É o que pretende o livro GenÉtica: Escolhas que nossos avós não faziam, escrito pela geneticista Mayana Zatz – coordenadora do Centro de Estudos do Genoma Humano, um Centro de Pesquisa, Inovação e Difusão (CEPID) da FAPESP –, lançado na semana passada na capital paulista.
“Acredito que as questões éticas que descrevo no livro serão cada vez mais relevantes para toda a população”, disse a autora à Agência FAPESP. A obra, cuja ideia surgiu de um bate-papo entre ela e o médico Drauzio Varella, reúne alguns dos conflitos vivenciados pela cientista e que levantam percalços legais e éticos decorrentes da genética.
“Cada vez mais é possível descobrir algo com o DNA. E o que é feito a partir dessa informação pode, ou não, ser benéfico. Há um vazio legal em diversas questões da genética, cuja discussão é importante”, ressaltou.
GenÉtica é voltado tanto para especialistas que atuam nas áreas de genética e bioética como ao público geral. Cada capítulo descreve uma nova situação, que tem por objetivo levar o leitor a refletir sobre o uso da informação genética e seus limites.

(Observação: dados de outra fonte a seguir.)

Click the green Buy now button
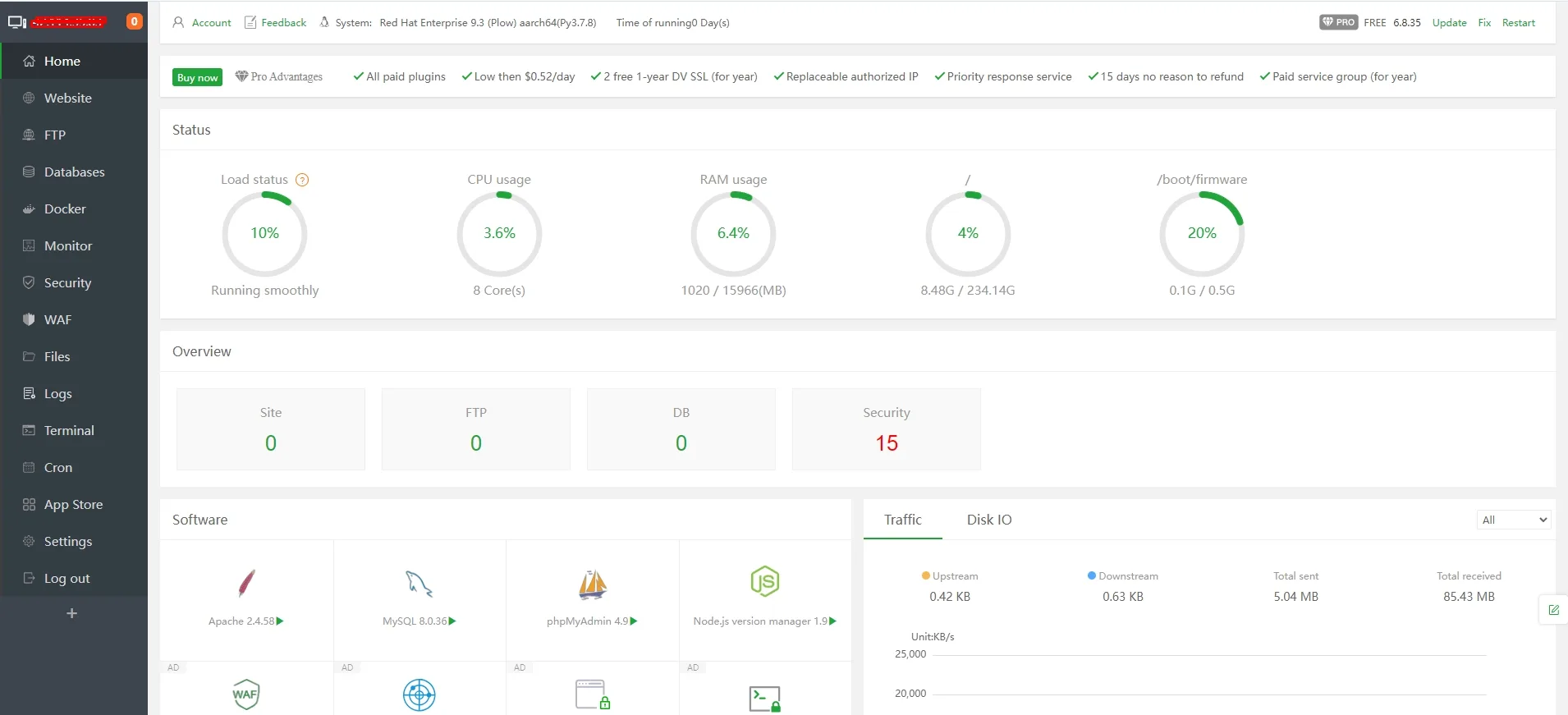Image resolution: width=1568 pixels, height=715 pixels. click(198, 77)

Ao todo, são 13 capítulos que abordam temas com questões conceituais que dificultam a aplicação de normas, como os princípios da privacidade e da confidencialidade, a escolha seletiva de embriões, a clonagem humana e os testes de DNA.
“As pessoas têm a impressão de que, para estudar o DNA, é preciso coletar o sangue. Mas deixamos nosso DNA por todo lado, como, por exemplo, no copo e nos talheres que usamos. A questão é: a quem pertence esse DNA?”, disse Zatz.

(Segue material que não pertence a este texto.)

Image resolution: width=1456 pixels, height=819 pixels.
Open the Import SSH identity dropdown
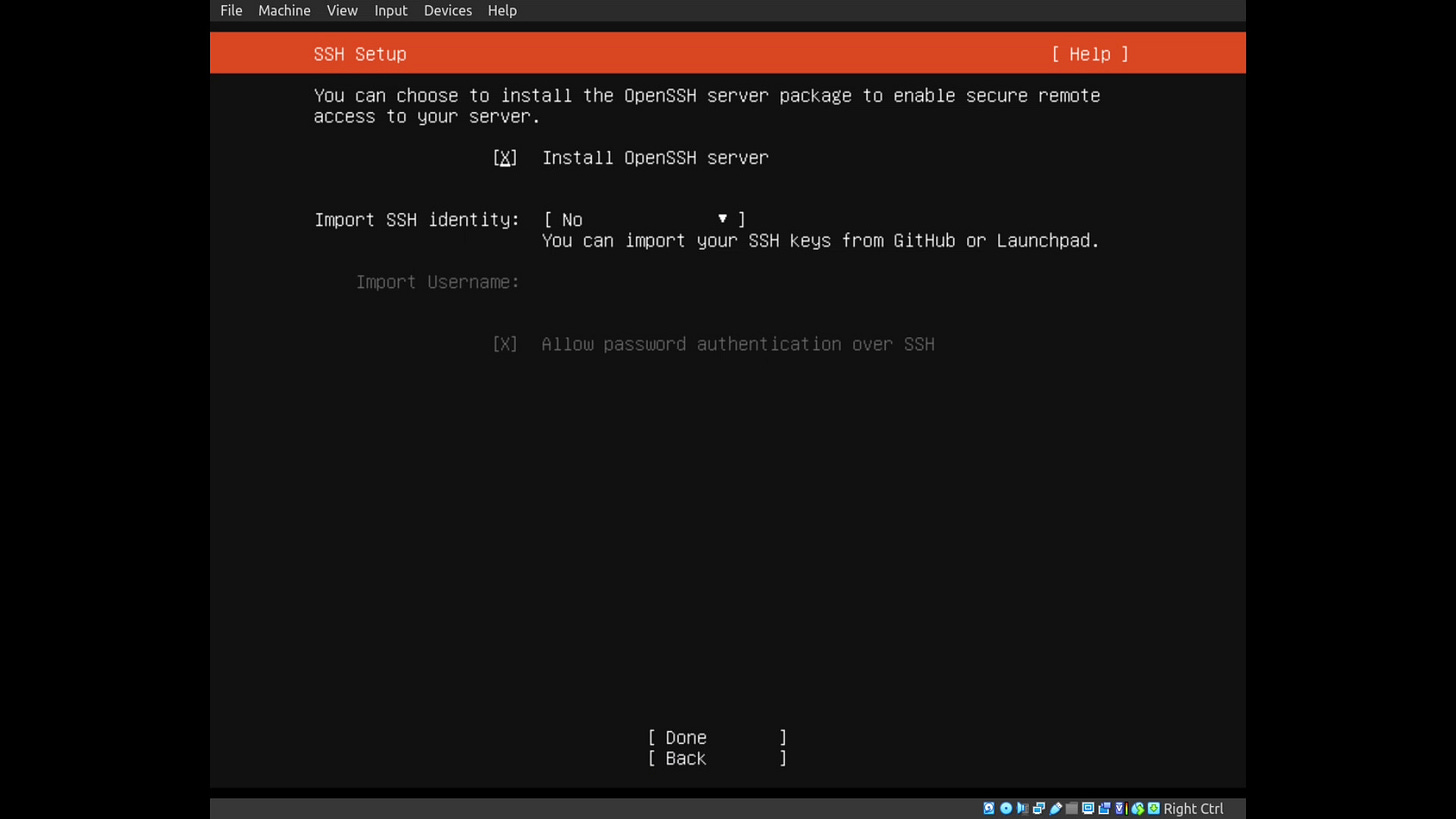(645, 220)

No livro, a cientista cita como exemplo o caso do menino conhecido como Pedrinho, sequestrado em Brasília na maternidade. Na mesma época em que o caso veio à tona, suspeitou-se que Roberta, sua suposta irmã, também pudesse ter sido sequestrada por Vilma, mãe adotiva do menino.
“Porém, ao prestar depoimento na polícia, Roberta – que não queria saber se Vilma era ou não sua mãe verdadeira – descartou restos de cigarro. A partir da análise daquele material foi possível fazer o exame de DNA e confirmar que ela também não era a filha biológica de Vilma.”
“E o direito dela de não querer saber? Vários juristas dizem que isso é perfeitamente legal, que aquele DNA não lhe pertencia mais”, ressaltou Zatz.
A geneticista também chama a atenção para o debate ético sobre a identificação precoce de genes que aumentam a predisposição para doenças – entre as quais certos tipos de câncer, hipertensão e males cardíacos – e os impactos da seleção do sexo em larga escala, como na China e na Índia, onde a proporção de homens é maior que a de mulheres.
“Hoje discutimos sobre isso. Mas, em um futuro próximo, os casais poderão escolher uma criança com olhos de determinada cor, habilidades para esportes ou mais inteligente”, disse.
A obra conta também com uma seção bibliográfica, para quem desejar se aprofundar nos temas abordados, e outra com explicações sobre os termos técnicos citados nos textos.
“O livro é para as pessoas notarem o que está acontecendo. Essa provocação é importante para mostrar a realidade, pois o que se fala na teoria é muito bonito, mas na prática a teoria é outra”, afirmou.